[ENTRIES]
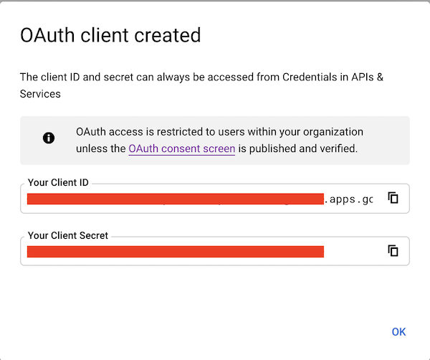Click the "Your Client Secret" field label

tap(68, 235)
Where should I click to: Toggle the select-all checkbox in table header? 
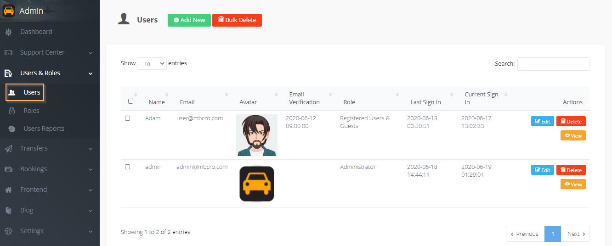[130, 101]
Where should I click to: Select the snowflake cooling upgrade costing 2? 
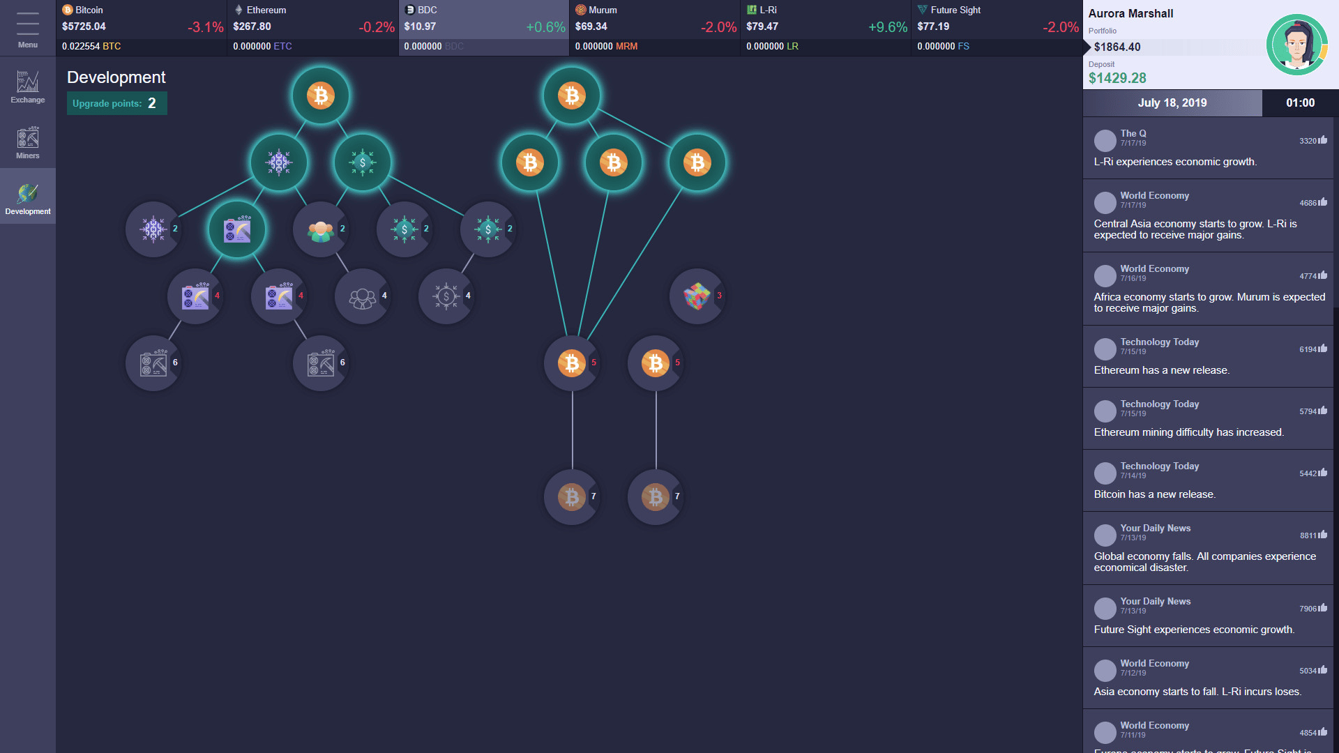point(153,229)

[TASK OBJECTIVE]
Copy the entries above word for word, leaving out the pictures.

[THE RESPONSE]
Click the "Your Client Secret" field label

tap(68, 235)
Where should I click to: Toggle the select-all checkbox in table header? 
[130, 101]
Where should I click to: Select the snowflake cooling upgrade costing 2? 
point(153,229)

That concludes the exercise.